La única obligación de un escritor es recordar más que los demás: Daniel Ferreira “Clarín”
Por: Jorge Consuegra
(Libros y Letras)
Daniel Ferreira “Clarín” ganó el Premio Clarín de Novela en Buenos Aires, convirtiéndose en el primer extranjero y el primer colombiano en ganar este galardón
– ¿A qué edad empezó su pasión por los libros?
– Para ser escritor antes hay que ser lector. Yo leí siempre. Es un sentir. Es decir: no recuerdo la época en que no sabía leer. Pero empecé a escribir a los 12, diarios sentimentales, subjetividad abominable, y una descripción de la vida local que por entonces tenía que ver con los muertos. Los de esa época, en San Vicente de Chucurí, en plena guerra de guerrilla y paramilitares (comienzo de los noventas). Cuando me vine a estudiar a Bogotá mi mamá tiró al reciclaje un cargamento de inútiles escolares. Entre esos objetos acumulados iban mis cuadernos del diario. Entonces escribí mi primera ficción. Tenía diecinueve años. Era una novela sobre un crimen colectivo: los paramilitares mataban a un poeta a causa de chismes y habladurías sobre el consumo de drogas. Era una exploración sobre la responsabilidad colectiva: todo el pueblo era responsable de propiciar esa muerte. Era también una pésima novela en clave sobre mis amigos y amores, sobre mis andanzas en el teatro experimental, y un intento de capturar el terror que todos teníamos por los asesinatos selectivos de la estrategia contrainsurgente implementada por los paramilitares de la región del Magdalena Medio. El libro nunca funcionó. El único logro que tenía era su forma experimental derivada de Rayuela: el tiempo estaba fracturado. Fue mi primer reto con las pruebas fundamentales del novelista: el control del tiempo, el punto de vista y la densidad de los personajes. Falló, en últimas, porque mi atención sobre el lenguaje y el idioma público era aún muy limitada.
★ ★ ★ ★
_Tareas requeridas_.
1. Reproduce de nuevo el tramo de la entrevista que abre con las palabras que contienen "Por: Jorge Consuegra" y cierra con "por los libros?", reemplazando "galardón" por "reconocimiento".
2. Según la entrevista, ¿por qué falló, en últimas, la primera novela de Daniel Ferreira? Explícalo en una a tres oraciones.
★ ★ ★ ★
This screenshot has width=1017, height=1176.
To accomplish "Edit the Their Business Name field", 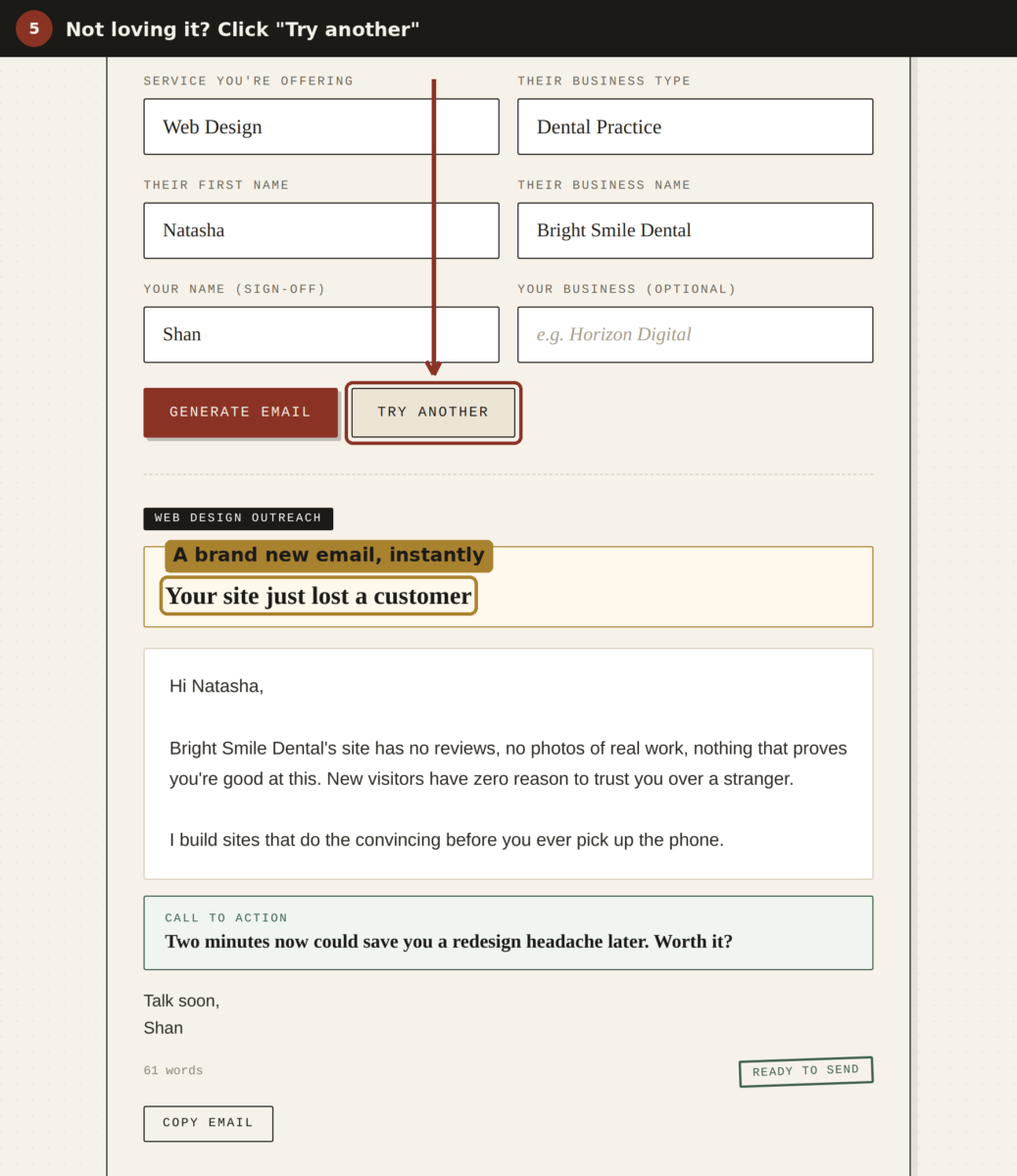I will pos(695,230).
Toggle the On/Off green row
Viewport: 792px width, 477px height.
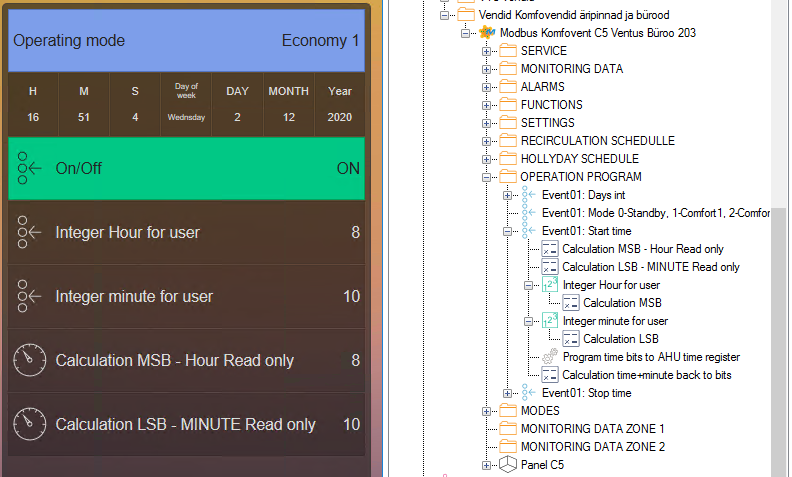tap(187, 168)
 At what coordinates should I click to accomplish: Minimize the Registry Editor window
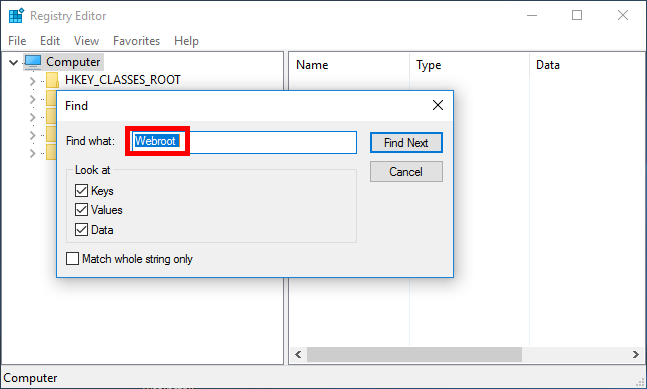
★ ★ ★ ★
_Respuestas completas_.
1.
Por: Jorge Consuegra
(Libros y Letras)
Daniel Ferreira “Clarín” ganó el Premio Clarín de Novela en Buenos Aires, convirtiéndose en el primer extranjero y el primer colombiano en ganar este reconocimiento
– ¿A qué edad empezó su pasión por los libros?

2. La primera novela de Daniel Ferreira falló, en últimas, porque su atención sobre el lenguaje y el idioma público era aún muy limitada.